I recently met some representatives from SERVCORP, a company that rents office space to individuals and organizations that are looking for an office presence but do not want to commit to their own costly lease. Having a strong personal interest in workplace trends, I decided to check them out. SERVCORP is an Australian company that recently broke into the U.S. market by setting up shop in a few cities, including two suites in high profile, class A buildings in downtown Chicago. Recently I had the chance to tour one of their suites and I have to say their operation is very well put together. They offer rentals of both Executive Office and Virtual Office space. Their tagline “Everything But The Office” seems to sum up a growing trend in where the future of physical office space is headed. I found this succinct promo video for the company which highlights the idea of having a “big business infrastructure, without the associated costs”.
Two of the more prominent workplace trends these days are the continued growth of a mobile workforce (less people in offices) as well as companies reducing their overall real estate portfolios (less space being rented). This recent Wall Street Journal article is just one of dozens of recent articles reporting the reduction in office footprints in this country.

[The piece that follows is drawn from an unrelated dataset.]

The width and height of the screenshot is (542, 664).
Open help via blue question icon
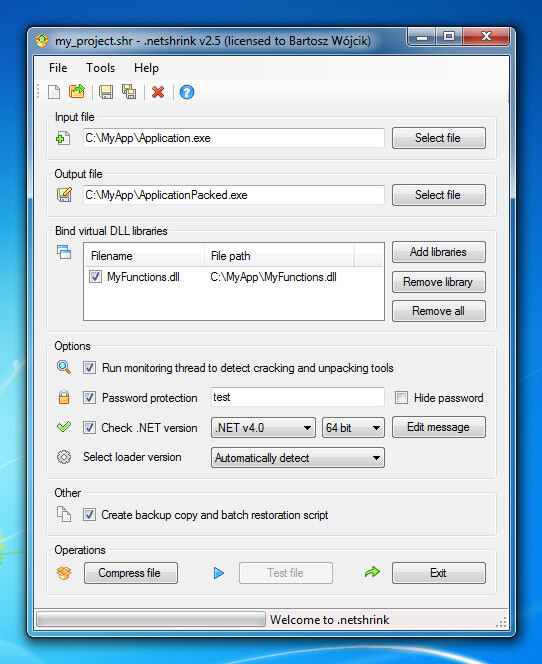tap(187, 92)
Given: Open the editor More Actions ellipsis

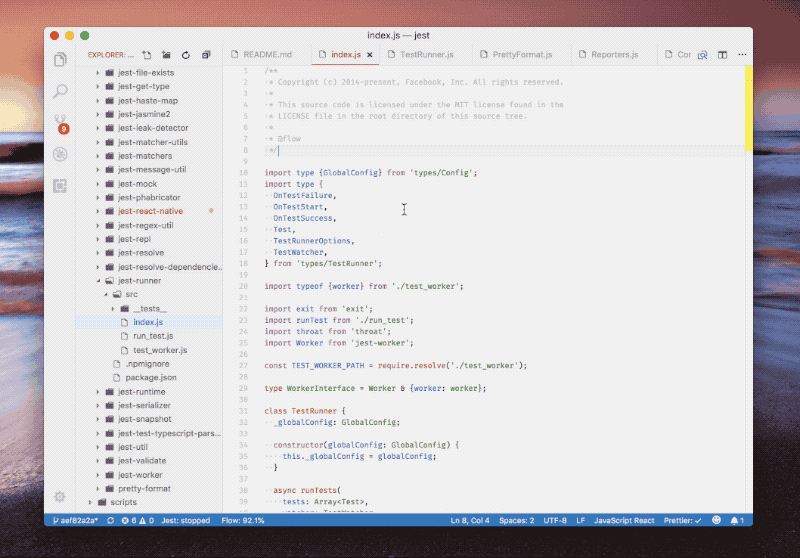Looking at the screenshot, I should 740,55.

That being said, what will eventually become of all the corporate real estate out there? Will the soaring skyscrapers, the greatest of corporate status symbols, be reduced to nothing but ghost towns? In ten years will my corporate headquarters simply be my smartphone? Perhaps. But my next question would be: what then becomes our physical corporate status symbol? The office is not just where you sit and do work, it is one of a company’s greatest brands. More than just a status symbol, the physical office space also serves as marketing tool, a recruiting tool and provides your staff a sense of community.
Companies like SERVCORP seem to be hitting that middle ground; recognizing that companies may not want to invest in their own real estate, but that individuals still want to maintain a sense of “status”. Because honestly, a coffee shop providing free Wi-Fi just won’t cut it for your important client meeting.

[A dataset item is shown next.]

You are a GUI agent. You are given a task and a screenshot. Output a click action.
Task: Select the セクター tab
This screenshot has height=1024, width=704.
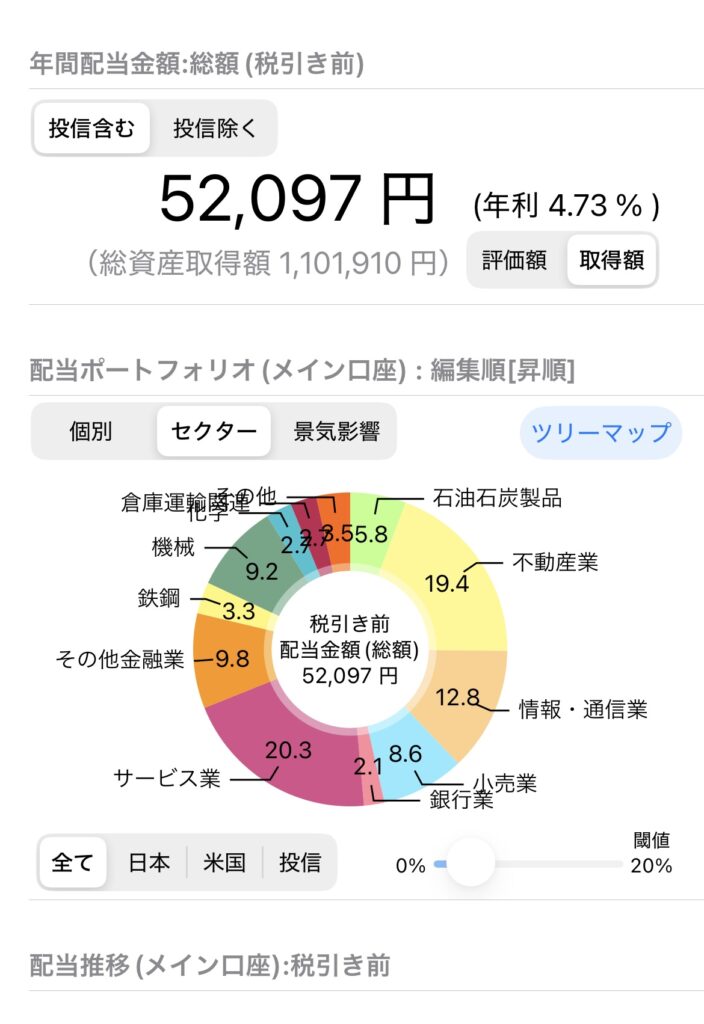pos(214,432)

Another interesting note: SERVCORP does not brand their spaces (i.e. you won’t see their name or logo anywhere in the space). So when you bring in a client for a meeting, they’ll appreciate the high quality space and amenities and not mere product placement. However, while presumably more costly, an interesting next step would be the ability to have more of a branded physical presence for your company within one of their Executive Suites. But that could end up looking like a strip mall of offices. Not sure if that’s the best next step.
So, who else out there has experience with companies like this? I’m curious to hear more thoughts on this trend. What aspecsts provide the most value? What do we think is the future of this way of working?